Il guaio di Vanity Fair, spiegato
Per molti anni sono stato un lettore di Vanity Fair, che puntualmente ricevevo ogni mercoledì mattina sulla scrivania della redazione televisiva per la quale lavoravo. Forse non esattamente un lettore, ma un affezionato sfogliatore, rapido e attento. La modalità di lettura quasi in catena e fordista che s’impone nel lavoro redazionale, per cui la stampa della settimana passa sotto gli occhi velocemente, quotidiano per quotidiano, settimanale dopo settimanale, richiede in chi legge un grande sforzo di attenzione e rapidità, formando così una certa sensibilità ottica e intellettuale. Delle pagine di Vanity Fair, mentre mi passava sotto gli occhi, mi hanno sempre colpito la delicatezza, lo stile, il rigore, la costanza, l’intelligenza e la grande qualità fototestuale con cui negli anni, oltre alla vita (e alla psiche) dei celebri, questa testata ha raccontato le guerre, le migrazioni, la malattia, la disabilità, la vecchiaia, la sofferenza umana.

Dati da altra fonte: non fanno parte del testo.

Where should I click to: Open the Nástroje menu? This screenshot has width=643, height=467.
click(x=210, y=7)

Così mi sono sentito quasi chiamato a portare questa mia testimonianza all’interno di un thread sulla pagina Facebook di Vanity Fair, dove si discuteva di uno scivolone (indubbio) commesso da un photo editor. Ma stavolta, a mio avviso, non ha più importanza raccontare in che cosa è consistito questo errore. È più significativo soffermarsi nella novità che l’episodio ci offre, ovvero la risposta che Luca Dini, direttore della testata, ha pubblicato su Facebook. Una risposta aperta, lunga e articolata, nella quale oltre a chiedere scusa per l’incidente si preferisce non ghigliottinare la testa del proprio collaboratore, ma confermargli amicizia e fiducia.

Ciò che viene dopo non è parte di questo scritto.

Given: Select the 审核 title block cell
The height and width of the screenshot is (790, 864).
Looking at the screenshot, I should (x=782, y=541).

Donald Trump in The apprentice avrebbe invece detto “You’re fired!”, sei licenziato, così come in casi analoghi è accaduto, quando molte aziende hanno preferito rimuovere un collaboratore, licenziarlo, pur di soddisfare la sete di giustizia sommaria invocata da quella entità che il filosofo Byung Chul Han definisce “lo sciame”. Ma soprattutto, accanto alla risposta di Luca Dini, c’era quella di Andrea Annaratone, il photo editor che ha caricato le due foto e il testo in discussione. Andrea si è scusato fin troppo, ma senza prostrarsi, e ha anzi trovato modo di raccontarci un po’ della sua vita, della sua professione, delle sue ansie, del tempo accelerato con il quale ogni giorno deve produrre e trattare contenuti. Ecco, due individui che solidalmente parlano di fronte allo sciame, mi sembra un buon esempio di resistenza al fascismo delle masse e la vera storia da raccontare di questo episodio, altrimenti uguale a tanti altri.